Dataset
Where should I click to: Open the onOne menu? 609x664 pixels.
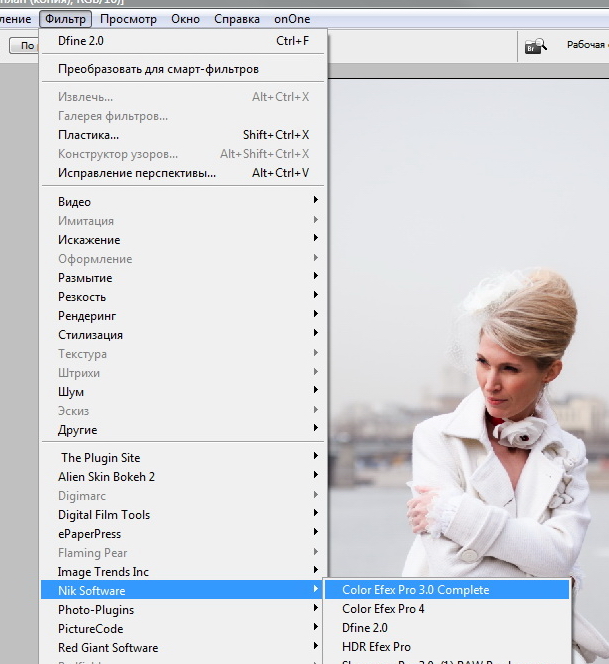(x=293, y=19)
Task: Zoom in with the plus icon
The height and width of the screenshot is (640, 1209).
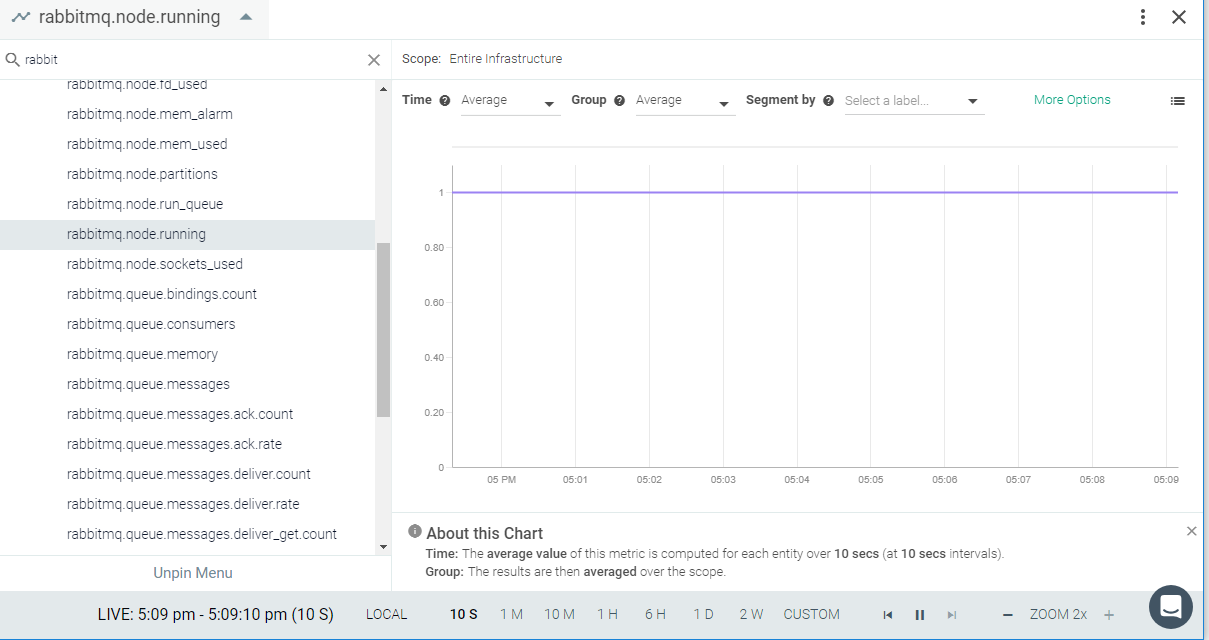Action: pos(1109,615)
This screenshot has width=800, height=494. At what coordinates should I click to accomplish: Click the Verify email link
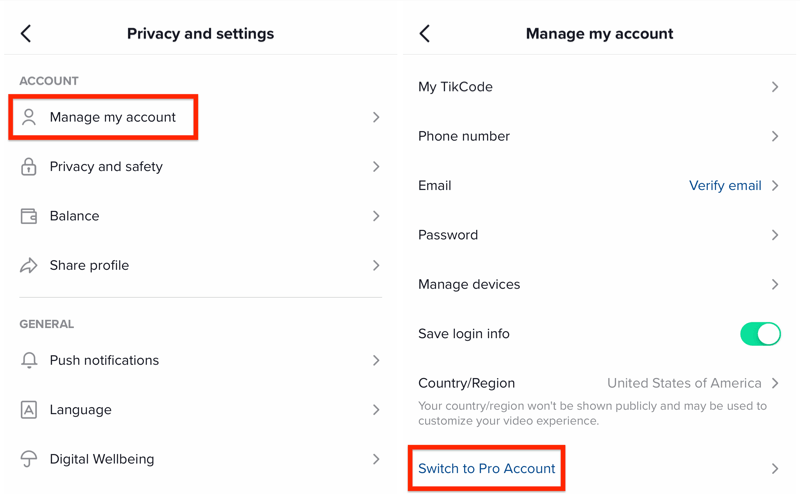pos(725,186)
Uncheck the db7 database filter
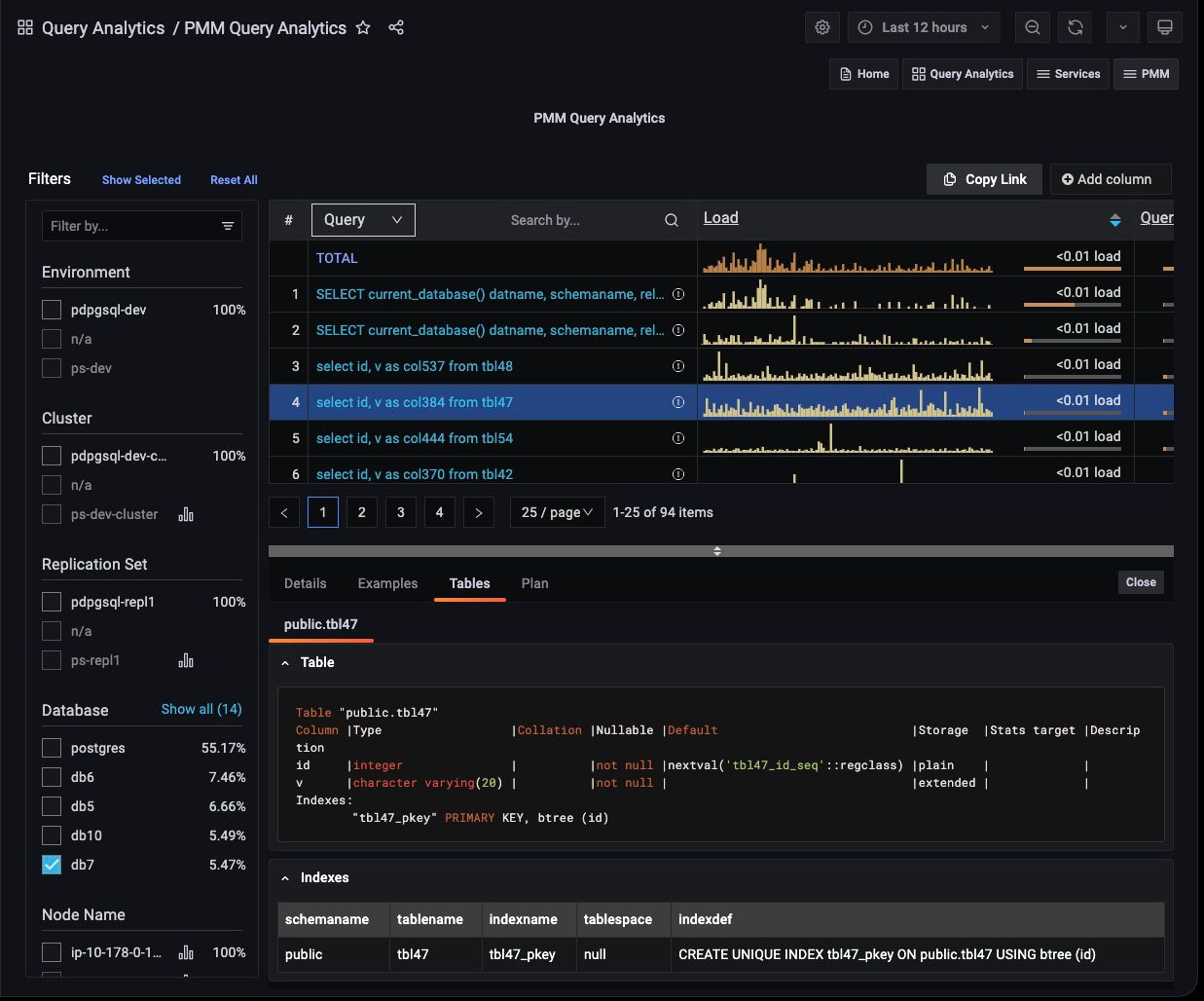This screenshot has height=1001, width=1204. 52,865
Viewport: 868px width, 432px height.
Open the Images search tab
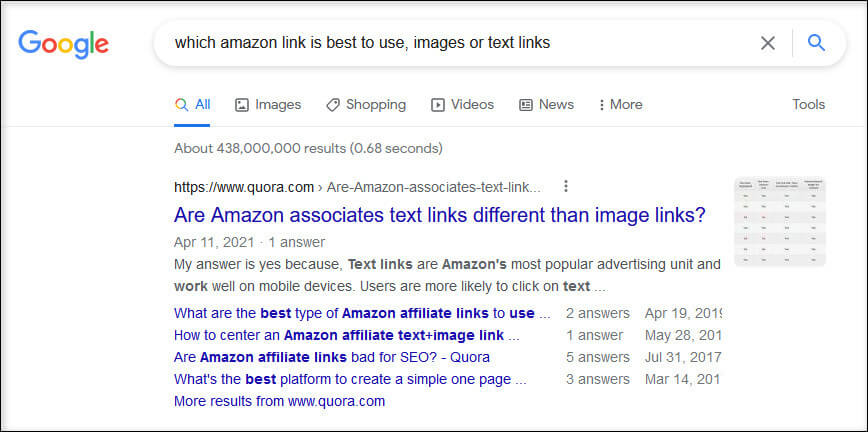268,105
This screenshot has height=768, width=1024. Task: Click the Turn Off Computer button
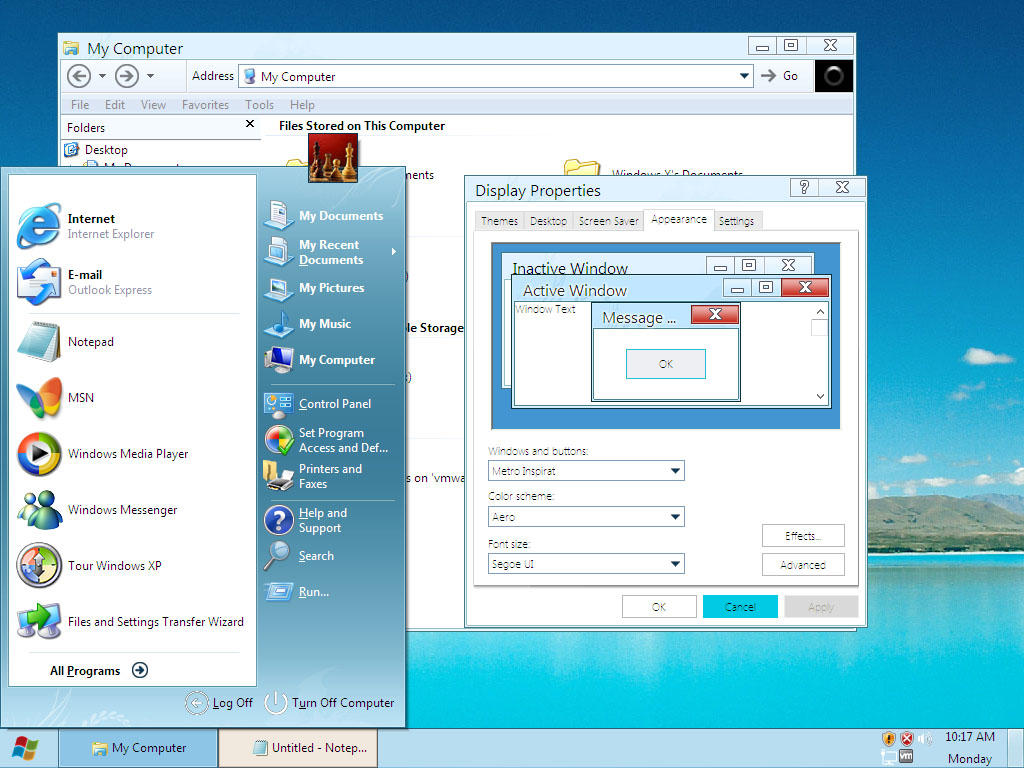330,703
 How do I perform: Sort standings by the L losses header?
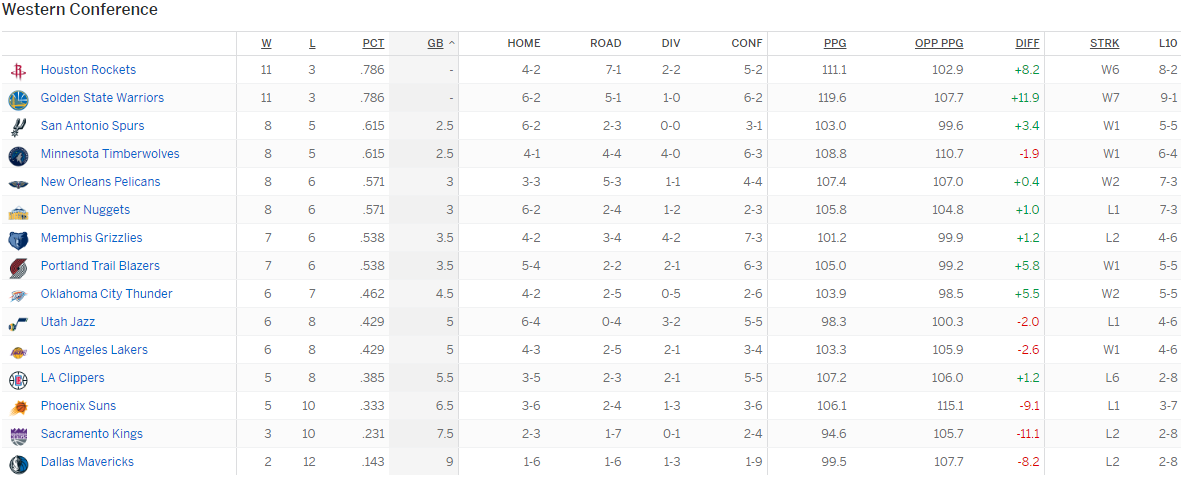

What you need to do
Starting with the first entry and ending with the last, reproduce the listing exactly, without its pictures.

Output of the exercise
Where should I click to: Open the onOne menu? 609x664 pixels.
(x=293, y=19)
Task: Zoom in with the plus icon
The height and width of the screenshot is (640, 1209).
Action: pos(1109,615)
This screenshot has width=800, height=494. At what coordinates should I click to accomplish: Click the Verify email link
pos(725,186)
Uncheck the db7 database filter
This screenshot has height=1001, width=1204. 52,865
Viewport: 868px width, 432px height.
Open the Images search tab
268,105
This screenshot has height=768, width=1024. Task: Click the Turn Off Computer button
330,703
 How do I perform: Sort standings by the L losses header?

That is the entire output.